The significance of this early effect warrants particular emphasis. The findings suggest that micro-course education not only improves ICU nurses' knowledge levels but also directly influences their behavioural changes, leading to sustained improvements in care practices. This rapid and significant enhancement of oral care compliance in the early phase supports the idea that micro-course education can stimulate nurses' attention and engagement with oral care more effectively than conventional education. This is consistent with the assumptions of behaviour change theory, which posits that early interventions can yield immediate and long-lasting effects on behaviour [29]. Moreover, micro-course education demonstrated notable advantages in teaching evaluations, particularly regarding the relevance of the content and participants' satisfaction. This further indicates that micro-course education effectively enhances ICU nurses' intention to perform oral care, thereby driving changes in their behaviour, which aligns with the theoretical assumptions of planned behaviour theory [30].

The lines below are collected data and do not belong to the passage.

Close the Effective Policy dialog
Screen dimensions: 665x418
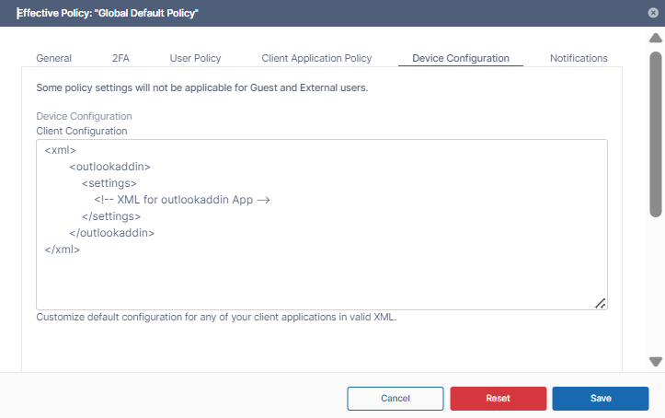(x=653, y=13)
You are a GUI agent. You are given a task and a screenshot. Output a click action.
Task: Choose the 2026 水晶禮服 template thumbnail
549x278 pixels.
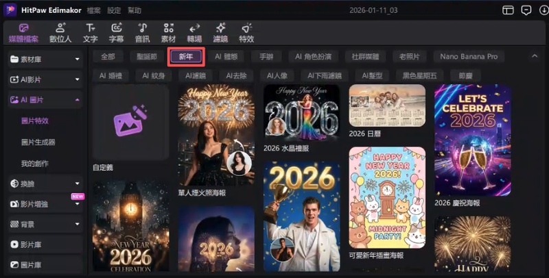pos(301,112)
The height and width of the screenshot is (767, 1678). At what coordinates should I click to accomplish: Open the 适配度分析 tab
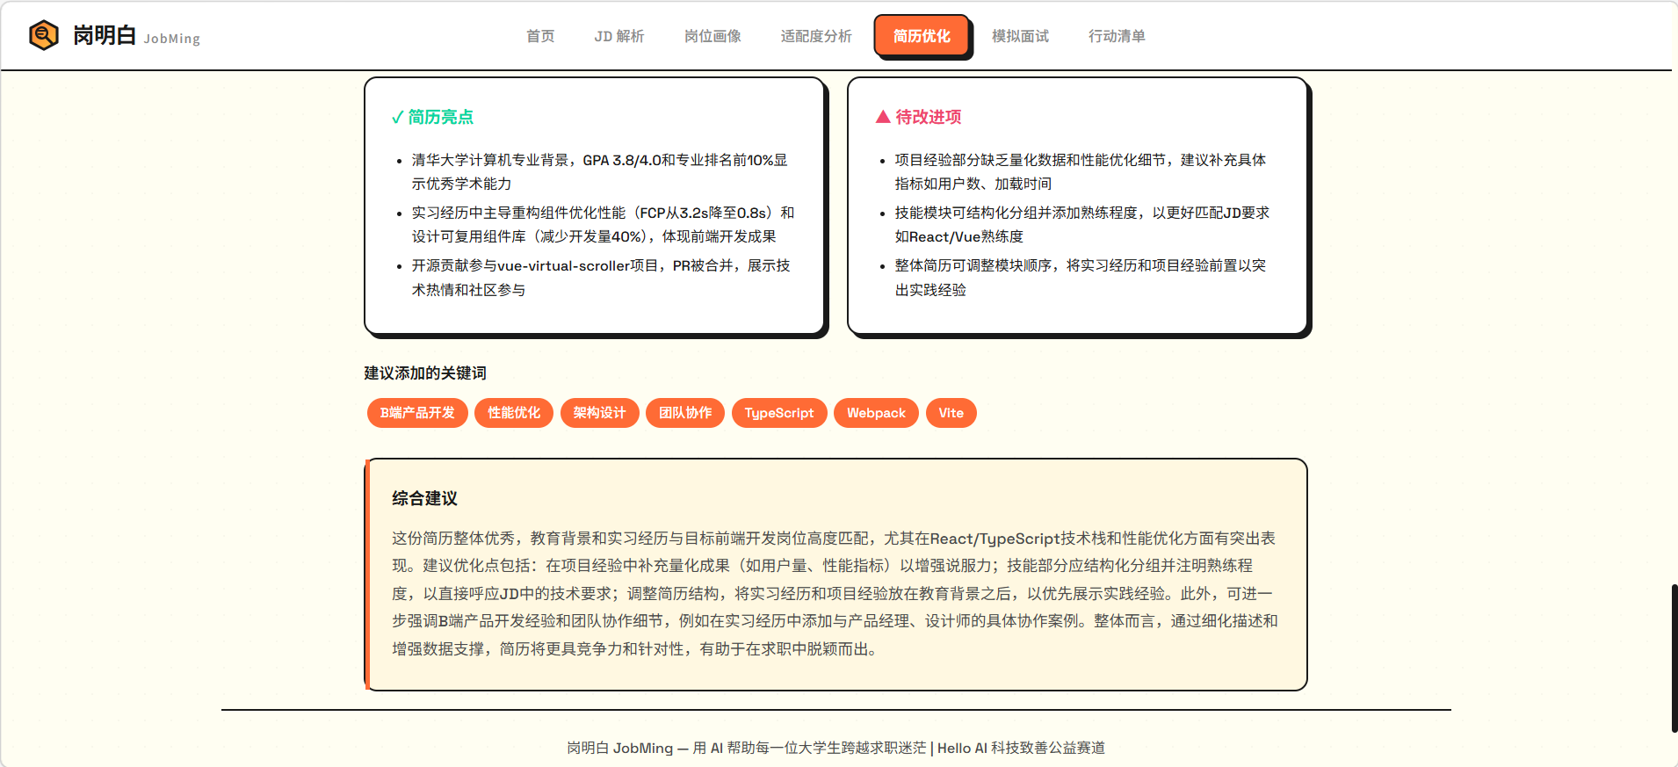pyautogui.click(x=816, y=36)

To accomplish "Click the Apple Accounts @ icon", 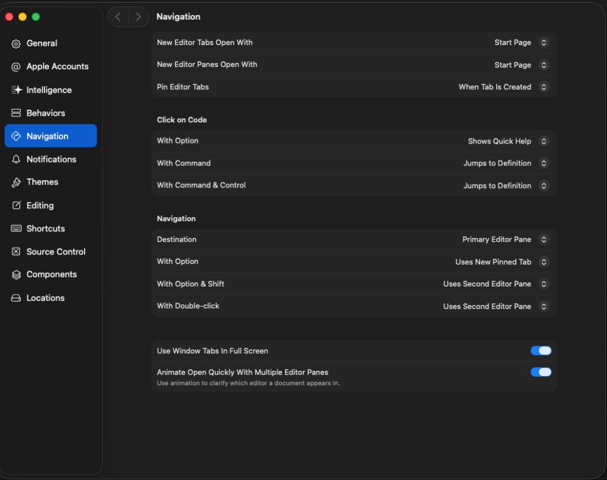I will pos(16,66).
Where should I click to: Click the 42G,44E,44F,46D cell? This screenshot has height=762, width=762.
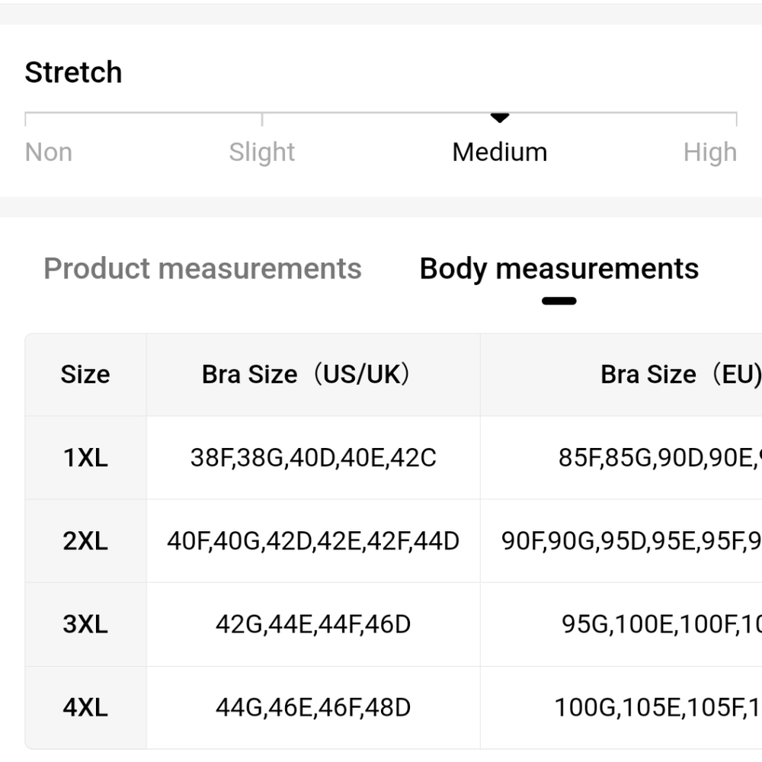(x=313, y=625)
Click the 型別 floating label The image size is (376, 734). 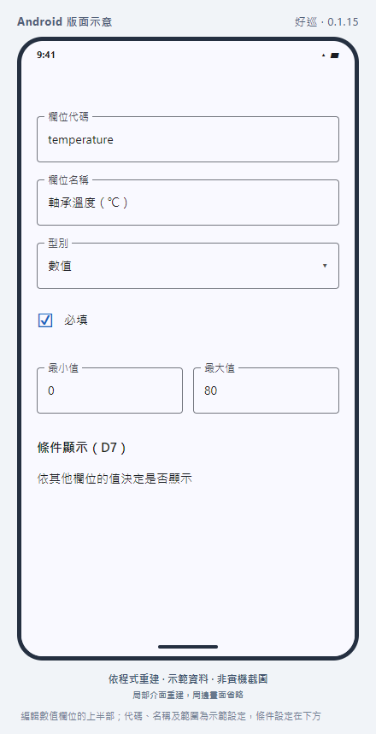(x=58, y=244)
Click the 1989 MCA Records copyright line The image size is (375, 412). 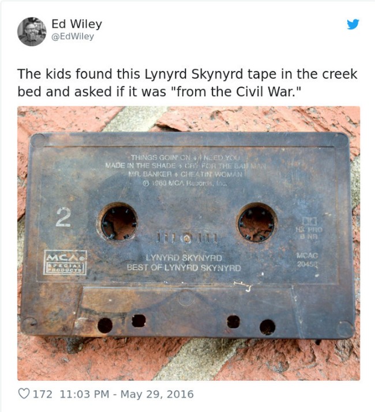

Our findings also support the assumptions of teaching evaluation theory, which suggests that teaching evaluations can reflect both the effectiveness and quality of teaching methods, as well as learners' learning outcomes. Therefore, promoting micro-course education in ICU nursing practice may not only improve nurses' KAP but also elevate the overall quality of nursing education.
Limitations
Our study, being exploratory in nature, has certain limitations. First, although oral care compliance was directly observed by trained researchers, the data on KAP levels were self-reported, with a short assessment interval of one month, potentially introducing social desirability and recall biases. Future studies should incorporate objective compliance measures, such as electronic monitoring, to mitigate these biases. Second, the small-scale design, involving only two ICUs (CICU and GICU), limits the generalisability of our findings. The differences between these ICU settings could introduce biases related to the working environment and patient population, which may affect the outcomes. Third, the restricted sample size and single-site nature constrain the external validity of the results. Future research should address this by conducting multi-centre trials with larger, more diverse samples to enhance robustness and applicability. Fourth, the study was not blinded, and observers were not rotated, which may have led to the Hawthorne effect, potentially influencing the outcomes. Incorporating blinded evaluation methods in future studies is recommended to reduce such biases. Despite these limitations, the insights gained provide valuable groundwork for more comprehensive future research.
Conclusions
This study shows that both micro-course and conventional education effectively improve oral care compliance and KAP levels among ICU nurses. While micro-course education demonstrated some initial advantages in engagement and early impact, conventional education also led to significant improvements. Both methods are valuable in enhancing oral care practices, and future research should explore how they can be integrated or optimised for sustained improvements.
Appendices
Supplementary material 1
ICU nurses’ oral care for VAP prevention knowledge, attitude and practice (KAP) survey
Dear nursing colleagues: Hello! This survey aims to obtain the cognitive situation of ICU oral care for preventing ventilator-associated pneumonia (VAP) and to provide a reference basis for better carrying out oral care education and training for nurses in the future. We sincerely hope that you can fill in each question truthfully and that there is no right or wrong answer for the selected answers. Do not miss any questions. The overall data analysis of this survey is only used for statistical analysis and absolutely ensures the security of your personal information.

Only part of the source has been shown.